Bühler Manfred · Nationalrat · 2019-03-11
Bühler Manfred · Nationalrat · Bern · Fraktion der Schweizerischen Volkspartei · 2019-03-11
Wortprotokoll
La commission était divisée sur la question des montants qui doivent être payés au titre de l'attribution d'une fréquence. Elle avait dans un premier temps, discuté du fait de simplement libérer de ces paiements les organisations telles que les services de secours, en premier lieu les pompiers. Ensuite, le champ d'application a été élargi assez notablement en l'étendant aux organisations privées.

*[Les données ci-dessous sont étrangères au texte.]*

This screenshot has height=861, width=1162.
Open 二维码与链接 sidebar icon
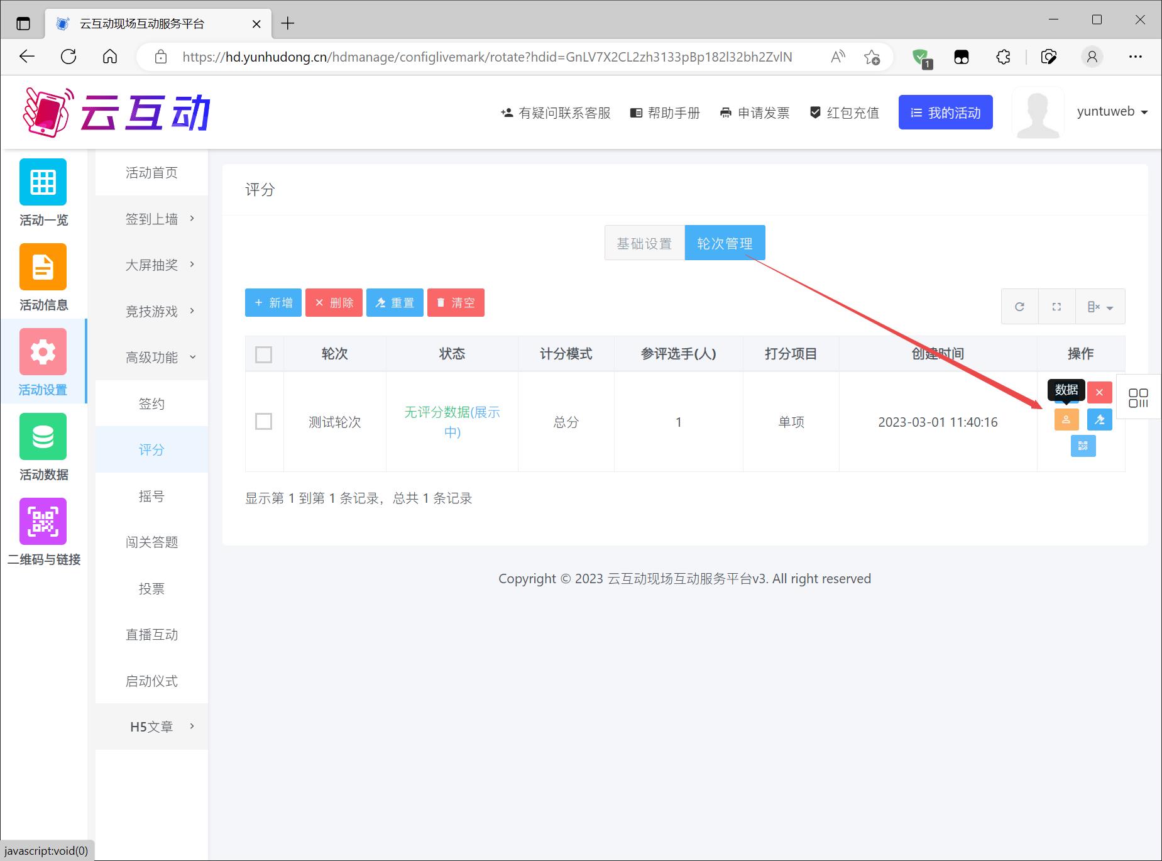coord(43,522)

Cela a donné lieu à tous les échanges que nous avons maintenant pour savoir s'il faut que ces organisations soient "exclusivement" en train d'effectuer des services d'utilité publique, comme l'a décidé le Conseil des Etats, ou si elles peuvent aussi avoir des activités qui ressortissent au marché ou au domaine privé.

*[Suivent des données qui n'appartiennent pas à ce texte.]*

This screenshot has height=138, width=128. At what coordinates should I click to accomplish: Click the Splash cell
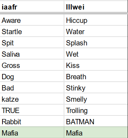click(x=96, y=42)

Comme je l'ai expliqué, la commission était divisée sur cette question. En examinant les différents arguments pour et contre, elle a notamment tenu compte du fait qu'il s'agit de montants relativement bas. On parle en effet de quelques centaines de francs par année - j'exclus ici le cas d'une demande de nouvelle fréquence par le dépôt d'un nouveau dossier; là évidemment, les frais peuvent être plus élevés. Mais lorsqu'il s'agit simplement d'assurer un service de veille, d'être présent, il en va de quelques centaines de francs de frais par année.

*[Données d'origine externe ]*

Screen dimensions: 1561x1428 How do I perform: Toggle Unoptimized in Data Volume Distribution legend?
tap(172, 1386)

Considérant que c'est quelque chose qui n'est ni important ni déterminant sur le plan financier notamment, et pour éviter également les problèmes de différenciation entre les diverses organisations, la commission a décidé, par 12 voix contre 9, de se rallier à la décision claire du Conseil des Etats et, donc, d'ajouter le terme "exclusivement" pour ce qui est de l'utilité publique.
Nous vous proposons donc ici de rejeter la proposition défendue par la minorité Amstutz.